- **Task directions**
Exact copy, pictures excluded: print the lines from the one with "larrygilley@governmentresource.com (162, 2110)" through the final line of the records.

*** Data in this exercise Section Begins ***

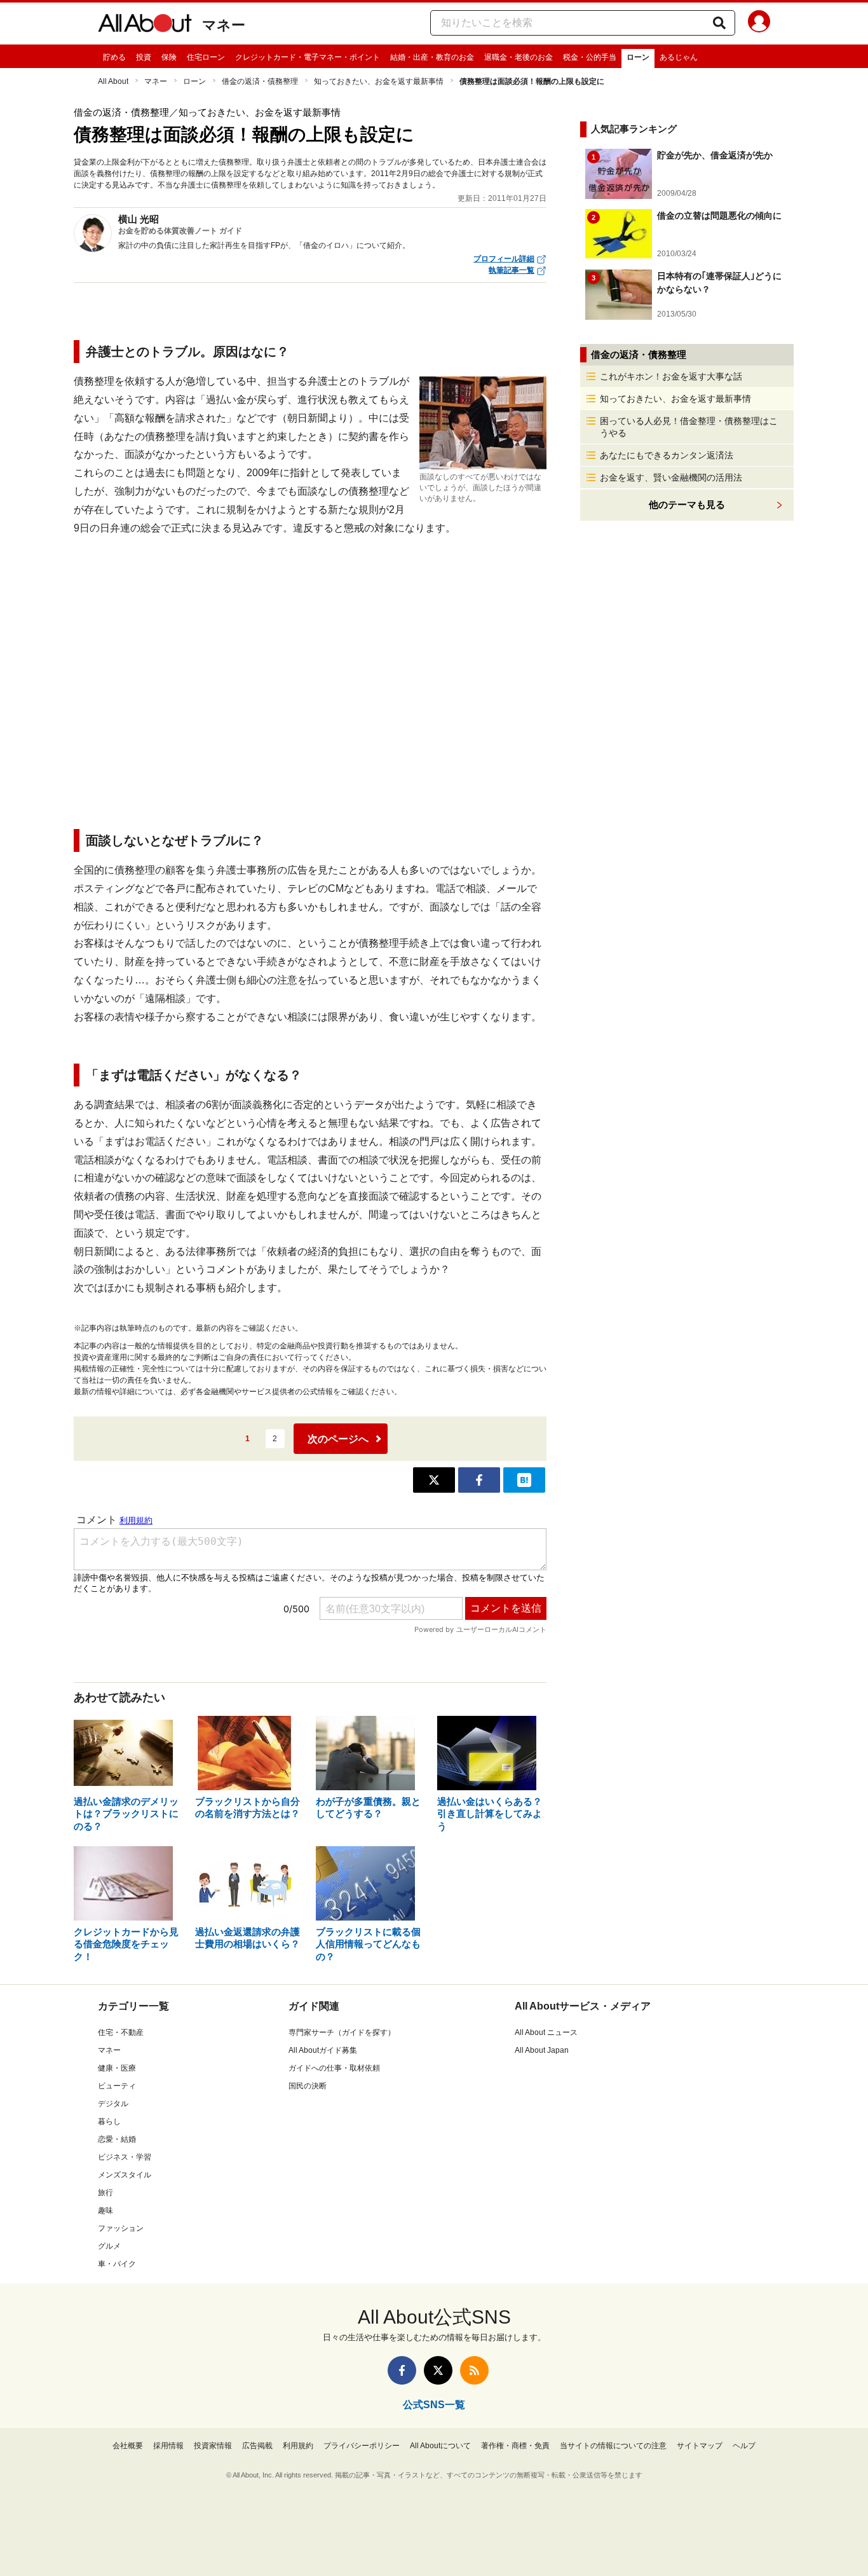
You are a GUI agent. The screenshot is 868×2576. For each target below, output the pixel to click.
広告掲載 (257, 2445)
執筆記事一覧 (511, 270)
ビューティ (117, 2085)
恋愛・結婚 (117, 2139)
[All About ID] (759, 23)
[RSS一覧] (474, 2370)
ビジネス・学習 (124, 2157)
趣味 (105, 2210)
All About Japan (542, 2050)
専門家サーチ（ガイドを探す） (341, 2032)
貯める (114, 57)
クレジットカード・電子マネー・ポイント (307, 57)
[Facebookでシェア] (479, 1480)
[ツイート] (434, 1480)
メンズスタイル (124, 2174)
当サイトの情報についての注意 (613, 2445)
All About (113, 81)
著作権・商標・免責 (515, 2445)
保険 (169, 57)
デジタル (113, 2103)
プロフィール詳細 (503, 258)
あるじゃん (679, 57)
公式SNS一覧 (434, 2404)
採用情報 (168, 2445)
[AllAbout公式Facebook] (402, 2370)
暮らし (109, 2121)
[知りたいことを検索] (719, 23)
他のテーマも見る (687, 504)
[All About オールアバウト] (145, 25)
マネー (223, 25)
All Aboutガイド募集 (322, 2050)
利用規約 (298, 2445)
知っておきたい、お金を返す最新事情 (379, 81)
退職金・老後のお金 (518, 57)
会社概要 (127, 2445)
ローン (638, 57)
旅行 (105, 2192)
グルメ (109, 2246)
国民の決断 (307, 2085)
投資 (143, 57)
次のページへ (338, 1439)
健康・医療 (117, 2068)
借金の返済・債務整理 (260, 81)
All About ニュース (546, 2032)
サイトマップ (699, 2445)
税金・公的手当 (589, 57)
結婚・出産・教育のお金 (432, 57)
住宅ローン (206, 57)
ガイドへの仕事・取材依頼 (334, 2068)
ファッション (121, 2228)
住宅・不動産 (121, 2032)
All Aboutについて (440, 2445)
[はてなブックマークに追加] (524, 1480)
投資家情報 (213, 2445)
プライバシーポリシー (361, 2445)
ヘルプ (744, 2445)
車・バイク (117, 2263)
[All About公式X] (438, 2370)
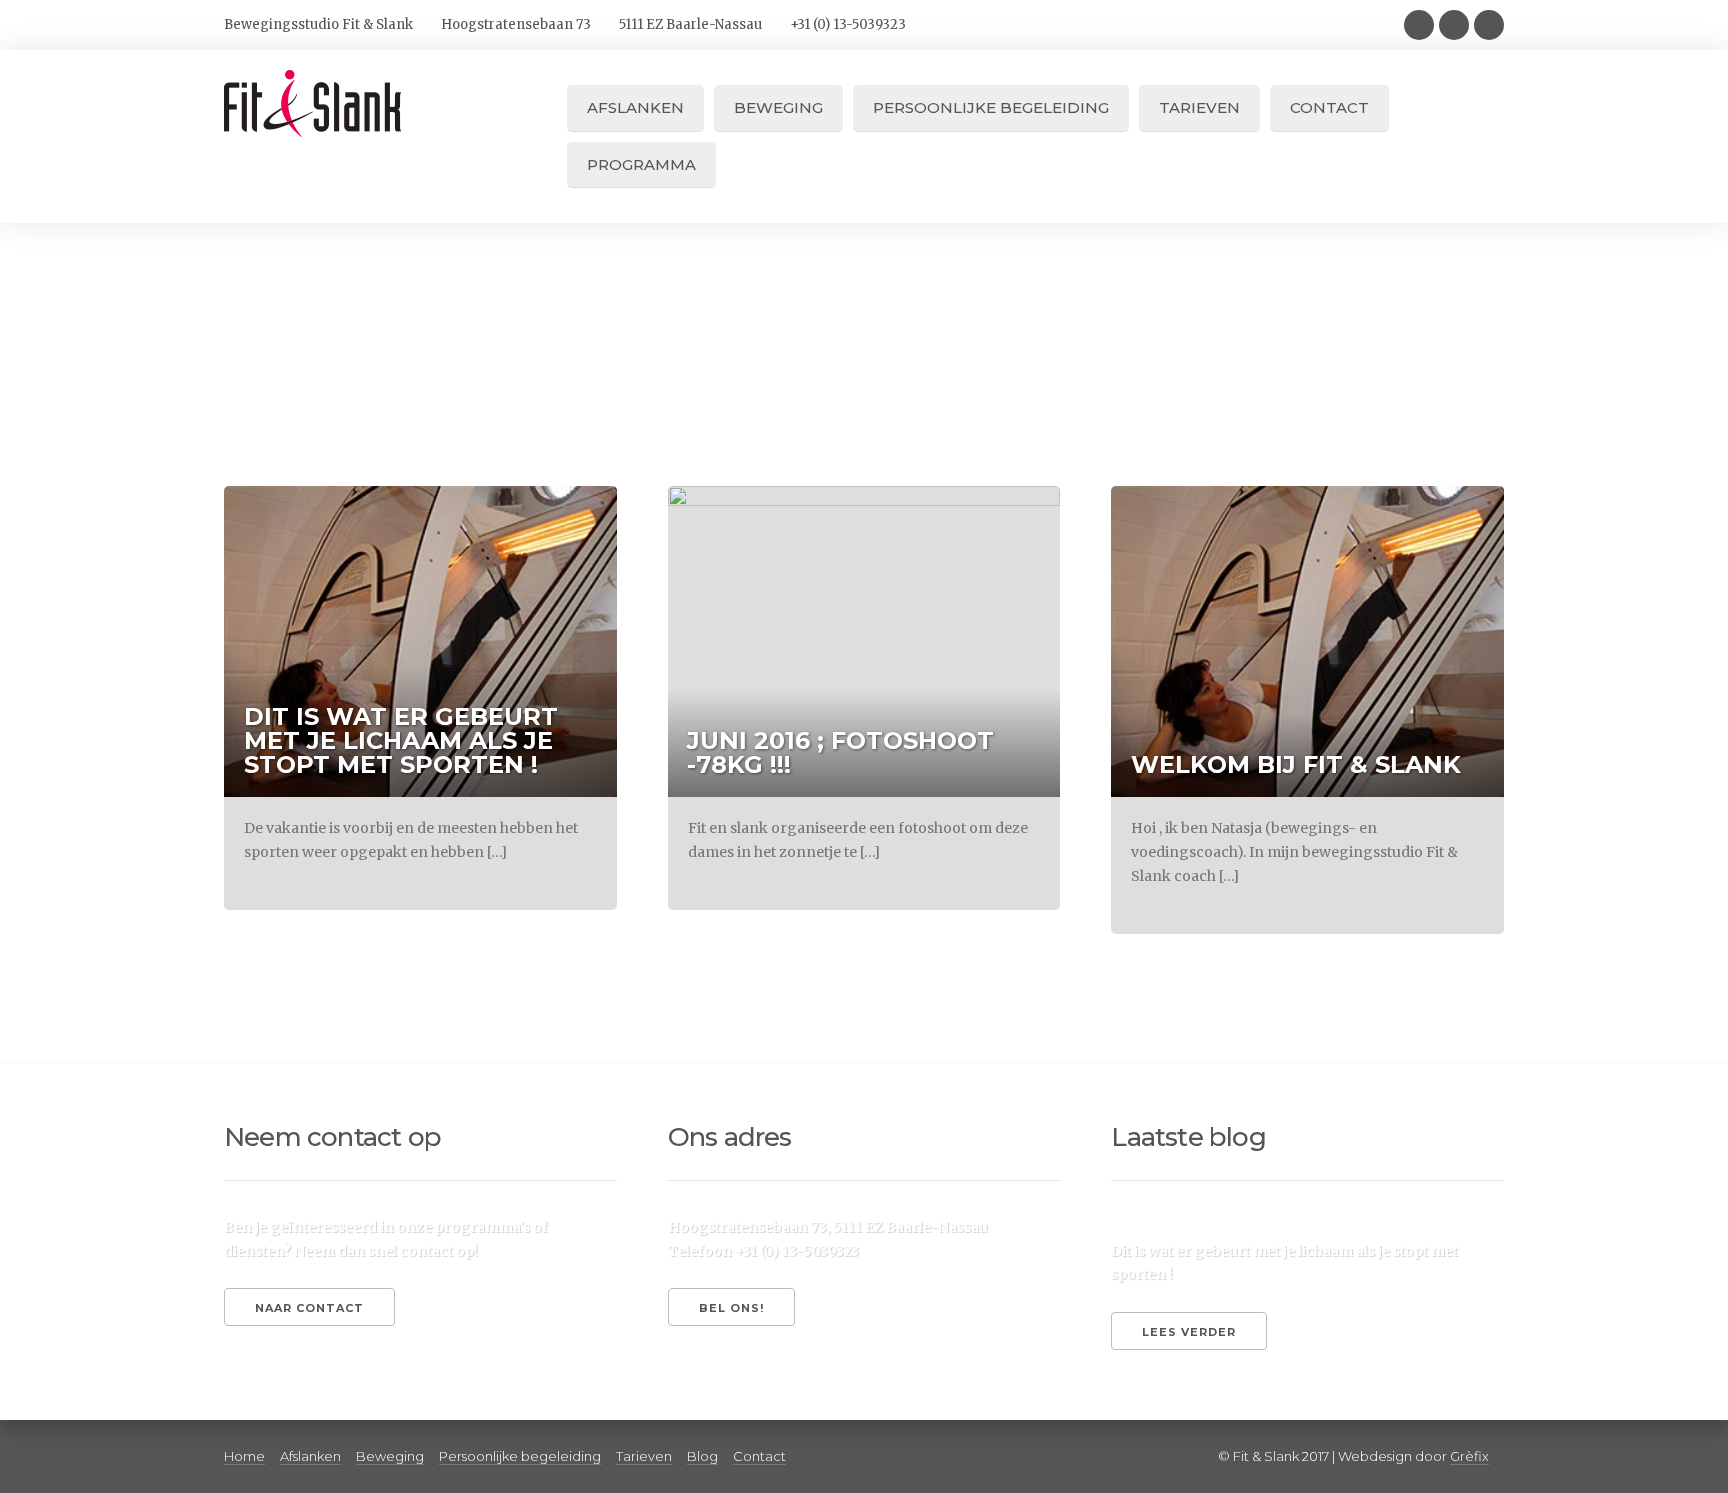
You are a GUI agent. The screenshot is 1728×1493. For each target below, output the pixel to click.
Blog (702, 1456)
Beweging (778, 107)
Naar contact (309, 1308)
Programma (641, 164)
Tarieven (1199, 107)
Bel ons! (731, 1308)
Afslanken (635, 107)
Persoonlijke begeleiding (991, 107)
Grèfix (1469, 1456)
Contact (1329, 107)
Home (244, 1456)
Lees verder (1189, 1332)
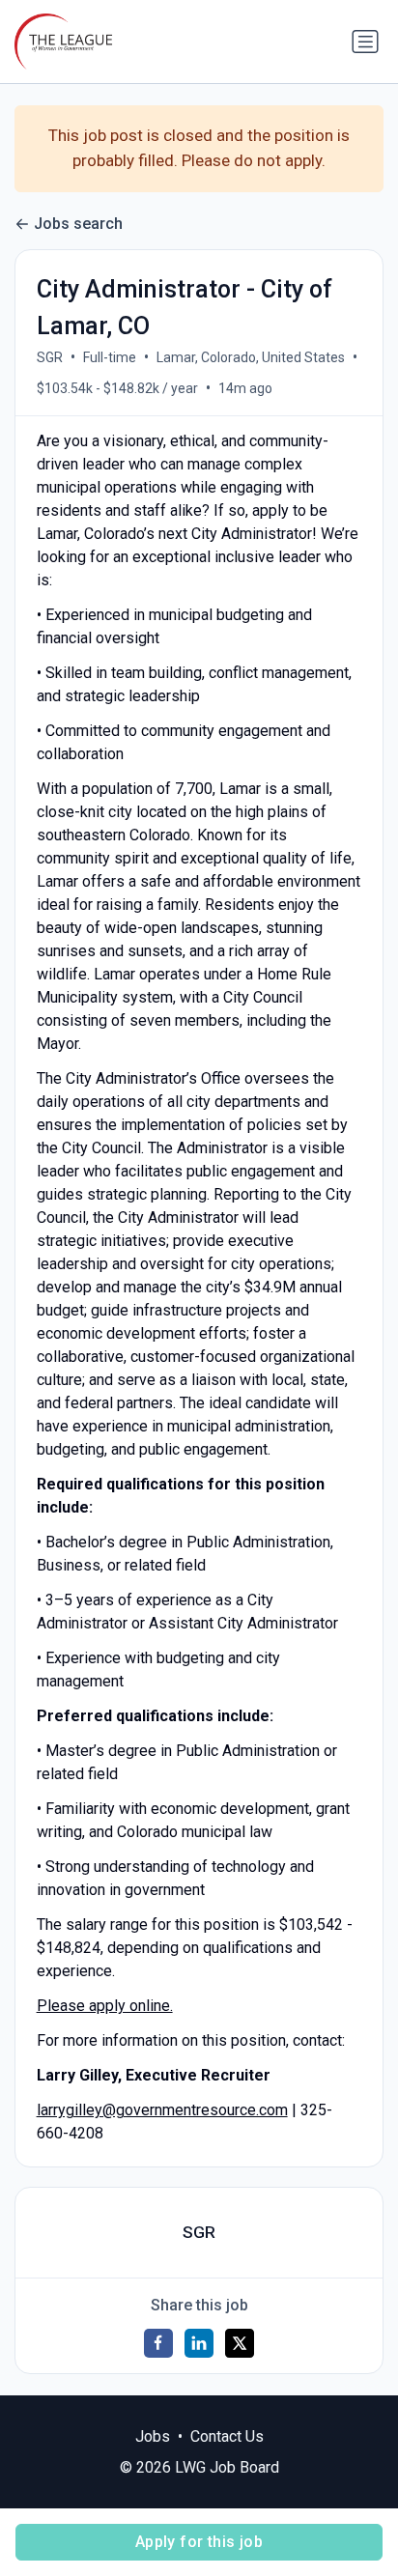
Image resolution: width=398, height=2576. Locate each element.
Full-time (109, 357)
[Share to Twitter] (239, 2343)
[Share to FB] (158, 2343)
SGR (50, 357)
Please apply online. (105, 2005)
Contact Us (227, 2436)
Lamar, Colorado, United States (250, 357)
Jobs (152, 2436)
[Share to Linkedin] (199, 2343)
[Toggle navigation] (365, 41)
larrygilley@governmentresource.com (162, 2110)
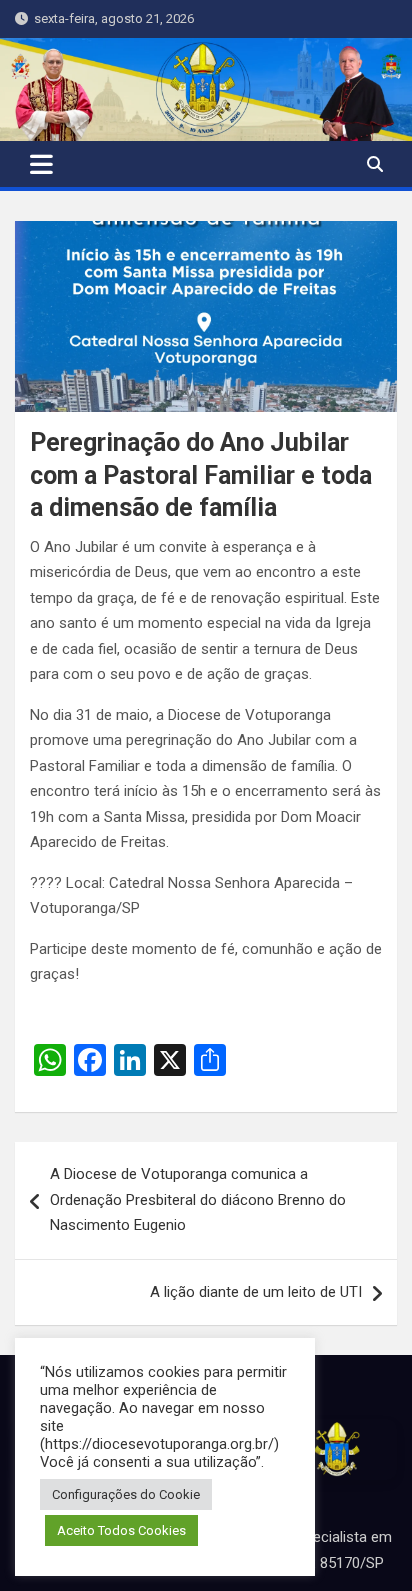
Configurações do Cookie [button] (126, 1494)
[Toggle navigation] (41, 164)
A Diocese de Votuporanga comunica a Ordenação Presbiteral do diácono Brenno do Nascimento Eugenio (198, 1199)
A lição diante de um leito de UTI (256, 1292)
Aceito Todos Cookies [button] (121, 1530)
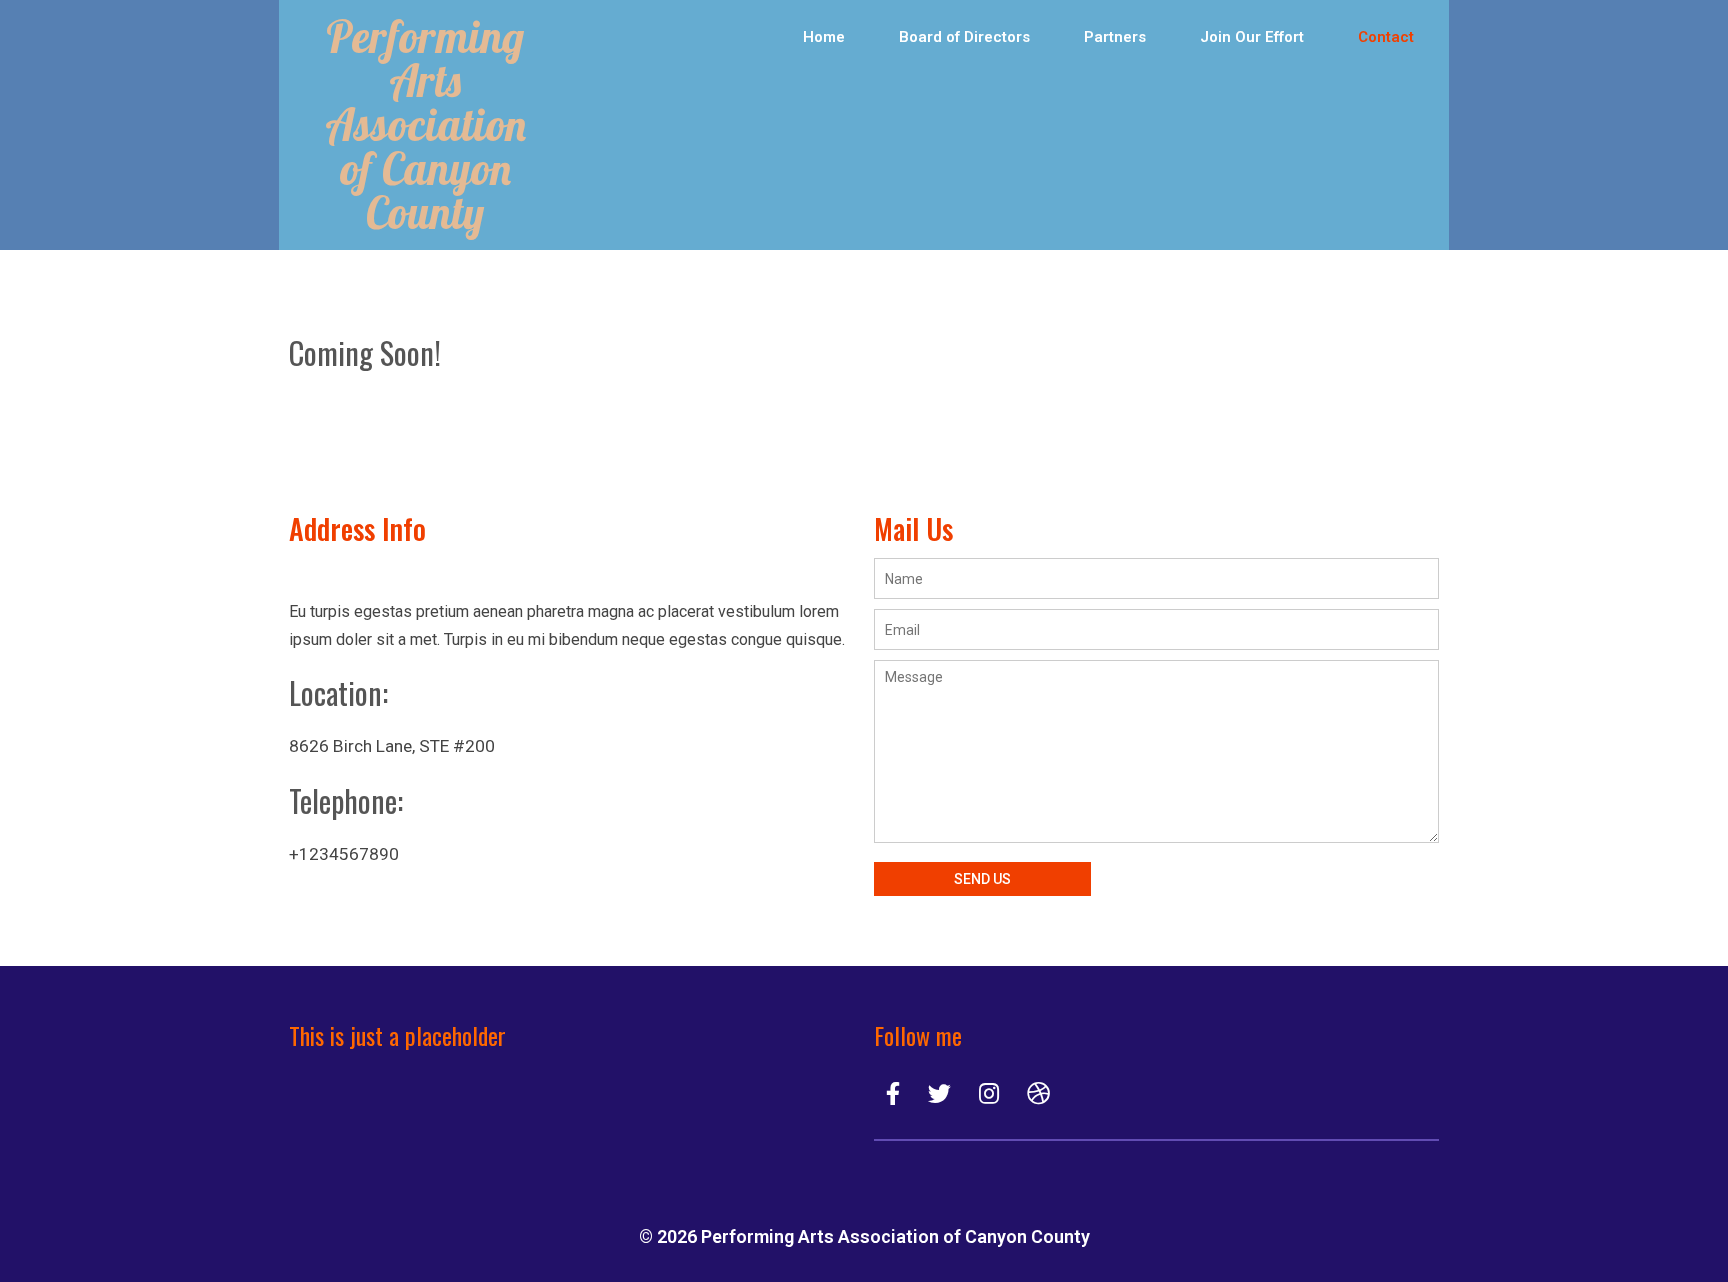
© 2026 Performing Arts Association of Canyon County (864, 1236)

*** Data in this exercise Section Ends ***

- **Answer**
larrygilley@governmentresource.com (162, 2110)
Configurações do Cookie [button] (126, 1494)
[Toggle navigation] (41, 164)
A Diocese de Votuporanga comunica a Ordenação Presbiteral do diácono Brenno do Nascimento Eugenio (198, 1199)
A lição diante de um leito de UTI (256, 1292)
Aceito Todos Cookies [button] (121, 1530)
© 2026 Performing Arts Association of Canyon County (864, 1236)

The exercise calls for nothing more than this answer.